’Press freedoms declined remarkably’: Sudanese Journalists Network

According to the Sudanese Journalists Network (SJN), press freedoms declined remarkably during the past months after the National Intelligence and Security Service (NISS) changed its approach. In…

According to the Sudanese Journalists Network (SJN), press freedoms declined remarkably during the past months after the National Intelligence and Security Service (NISS) changed its approach.

In its quarterly report released on Monday, the Sudanese Journalists Network stated that the harassment of journalists increased between July and September.

“The security apparatus has opted for a new approach to gag the press,” Hassan Barkiya, a senior member of the Network told Radio Dabanga.

“In order to avoid international pressure, they began focusing on the repeated summoning of journalists instead of confiscating print-runs of newspapers.”

Barkiya pointed in this context to the “NISS’ marketing of the executive and judicial organs in their actions against the press. “Outside Khartoum, journalists were summoned by public prosecutors.

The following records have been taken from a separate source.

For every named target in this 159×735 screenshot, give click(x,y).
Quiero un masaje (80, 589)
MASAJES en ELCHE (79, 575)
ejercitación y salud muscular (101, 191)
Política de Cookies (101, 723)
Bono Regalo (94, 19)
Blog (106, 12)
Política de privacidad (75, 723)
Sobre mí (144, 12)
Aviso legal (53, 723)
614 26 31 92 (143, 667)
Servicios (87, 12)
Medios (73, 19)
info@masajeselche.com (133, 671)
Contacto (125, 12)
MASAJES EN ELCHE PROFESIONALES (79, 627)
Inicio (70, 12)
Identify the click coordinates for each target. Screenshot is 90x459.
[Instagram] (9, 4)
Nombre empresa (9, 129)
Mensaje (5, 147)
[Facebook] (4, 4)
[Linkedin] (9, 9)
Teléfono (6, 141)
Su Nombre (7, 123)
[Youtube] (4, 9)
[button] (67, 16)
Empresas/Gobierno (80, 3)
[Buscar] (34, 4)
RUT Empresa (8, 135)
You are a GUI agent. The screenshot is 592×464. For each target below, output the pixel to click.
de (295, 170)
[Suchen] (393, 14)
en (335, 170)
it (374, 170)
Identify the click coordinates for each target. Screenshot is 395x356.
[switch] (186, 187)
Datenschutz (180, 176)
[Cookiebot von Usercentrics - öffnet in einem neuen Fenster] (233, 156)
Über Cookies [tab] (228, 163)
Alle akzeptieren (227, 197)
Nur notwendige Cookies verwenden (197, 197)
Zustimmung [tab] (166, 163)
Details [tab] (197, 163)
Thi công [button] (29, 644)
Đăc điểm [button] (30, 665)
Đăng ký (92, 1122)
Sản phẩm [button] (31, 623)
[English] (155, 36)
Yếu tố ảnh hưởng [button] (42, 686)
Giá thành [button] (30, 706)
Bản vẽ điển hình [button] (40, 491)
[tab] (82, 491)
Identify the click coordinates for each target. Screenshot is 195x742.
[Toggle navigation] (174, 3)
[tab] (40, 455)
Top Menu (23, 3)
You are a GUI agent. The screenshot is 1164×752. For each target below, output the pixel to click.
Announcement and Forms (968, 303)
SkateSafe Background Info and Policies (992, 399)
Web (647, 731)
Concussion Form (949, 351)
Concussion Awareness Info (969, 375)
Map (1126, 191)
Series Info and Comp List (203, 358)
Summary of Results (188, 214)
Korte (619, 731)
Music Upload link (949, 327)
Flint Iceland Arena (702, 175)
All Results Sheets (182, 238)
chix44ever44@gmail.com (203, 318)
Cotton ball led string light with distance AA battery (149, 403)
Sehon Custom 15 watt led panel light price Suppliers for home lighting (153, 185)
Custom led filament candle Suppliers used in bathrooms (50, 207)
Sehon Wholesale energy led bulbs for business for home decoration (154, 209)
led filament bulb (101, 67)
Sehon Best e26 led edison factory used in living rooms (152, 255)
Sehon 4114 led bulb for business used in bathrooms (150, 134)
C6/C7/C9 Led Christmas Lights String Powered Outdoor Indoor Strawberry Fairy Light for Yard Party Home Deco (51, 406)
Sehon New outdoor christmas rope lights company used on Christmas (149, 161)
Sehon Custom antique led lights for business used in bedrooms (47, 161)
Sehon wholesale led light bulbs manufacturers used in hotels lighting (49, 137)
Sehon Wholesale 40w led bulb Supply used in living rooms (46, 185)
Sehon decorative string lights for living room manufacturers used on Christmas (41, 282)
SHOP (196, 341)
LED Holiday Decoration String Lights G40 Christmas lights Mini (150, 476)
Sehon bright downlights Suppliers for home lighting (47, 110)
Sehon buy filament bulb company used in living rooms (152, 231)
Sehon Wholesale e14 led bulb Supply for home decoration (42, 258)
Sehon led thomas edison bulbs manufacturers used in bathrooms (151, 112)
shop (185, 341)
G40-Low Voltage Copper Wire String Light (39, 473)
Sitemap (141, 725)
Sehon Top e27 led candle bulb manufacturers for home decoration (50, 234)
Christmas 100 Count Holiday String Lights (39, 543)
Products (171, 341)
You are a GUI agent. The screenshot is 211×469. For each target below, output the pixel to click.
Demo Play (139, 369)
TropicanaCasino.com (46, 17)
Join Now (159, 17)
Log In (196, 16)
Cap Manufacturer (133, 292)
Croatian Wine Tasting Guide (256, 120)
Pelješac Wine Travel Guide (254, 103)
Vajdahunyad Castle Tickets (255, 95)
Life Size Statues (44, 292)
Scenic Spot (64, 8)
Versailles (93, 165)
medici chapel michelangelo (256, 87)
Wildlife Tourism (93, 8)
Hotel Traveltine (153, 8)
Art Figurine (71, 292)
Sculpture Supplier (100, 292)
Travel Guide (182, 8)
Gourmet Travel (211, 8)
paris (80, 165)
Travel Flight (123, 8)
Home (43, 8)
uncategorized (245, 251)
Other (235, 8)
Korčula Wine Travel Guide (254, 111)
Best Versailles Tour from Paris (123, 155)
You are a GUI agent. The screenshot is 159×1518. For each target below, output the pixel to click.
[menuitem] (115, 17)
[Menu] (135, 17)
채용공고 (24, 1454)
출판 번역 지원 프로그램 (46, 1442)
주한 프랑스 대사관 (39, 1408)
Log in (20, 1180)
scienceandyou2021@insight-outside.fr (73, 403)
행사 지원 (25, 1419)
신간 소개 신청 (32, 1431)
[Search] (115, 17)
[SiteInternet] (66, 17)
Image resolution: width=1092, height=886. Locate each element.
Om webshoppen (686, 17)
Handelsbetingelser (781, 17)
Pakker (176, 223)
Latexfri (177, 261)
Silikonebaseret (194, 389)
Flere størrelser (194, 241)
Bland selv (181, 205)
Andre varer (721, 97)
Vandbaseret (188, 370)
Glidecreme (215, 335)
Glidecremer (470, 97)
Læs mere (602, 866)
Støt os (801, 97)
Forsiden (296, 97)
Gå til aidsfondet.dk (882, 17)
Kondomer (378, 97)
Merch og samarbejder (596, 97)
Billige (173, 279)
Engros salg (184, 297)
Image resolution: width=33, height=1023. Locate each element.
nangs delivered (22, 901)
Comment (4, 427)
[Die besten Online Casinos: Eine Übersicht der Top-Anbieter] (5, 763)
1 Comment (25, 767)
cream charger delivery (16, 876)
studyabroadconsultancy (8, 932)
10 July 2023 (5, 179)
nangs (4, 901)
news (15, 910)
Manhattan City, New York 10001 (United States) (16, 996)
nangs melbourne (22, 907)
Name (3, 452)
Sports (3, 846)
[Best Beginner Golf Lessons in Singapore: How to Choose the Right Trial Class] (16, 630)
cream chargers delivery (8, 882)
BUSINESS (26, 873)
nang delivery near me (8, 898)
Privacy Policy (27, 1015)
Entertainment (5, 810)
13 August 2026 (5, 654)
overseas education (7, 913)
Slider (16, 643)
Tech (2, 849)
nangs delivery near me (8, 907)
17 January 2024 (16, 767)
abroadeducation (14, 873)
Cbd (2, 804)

“The NISS focuses again self-censorship by the journalists and editors, which is far more dangerous to the press than the security censors.”

Apart from summoning journalists, the NISS widened the ‘red lines’ on particular topics, and banned the publication of views disagreeing with the government’s position on various issues, such as the participation of Sudanese forces in the Saudi military campaign against the Houthi rebels in Yemen, or the National Dialogue.

The report also pointed to the NISS' increasing encroachment on personal property of journalists, its fabrication of news in order to create doubts about the credibility of the press, and the increased attacks on the electronic media.